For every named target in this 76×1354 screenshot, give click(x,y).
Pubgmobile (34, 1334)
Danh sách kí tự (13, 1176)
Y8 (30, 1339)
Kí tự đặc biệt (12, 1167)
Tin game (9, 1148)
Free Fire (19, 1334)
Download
********************
Please write out the records above again, switching "Free Fire" to "Free Fire Max" and keeping everything else the same.

For every named target in this 76×1354 screenshot, give click(x,y).
Pubgmobile (34, 1334)
Danh sách kí tự (13, 1176)
Y8 (30, 1339)
Kí tự đặc biệt (12, 1167)
Tin game (9, 1148)
Free Fire Max (19, 1334)
Download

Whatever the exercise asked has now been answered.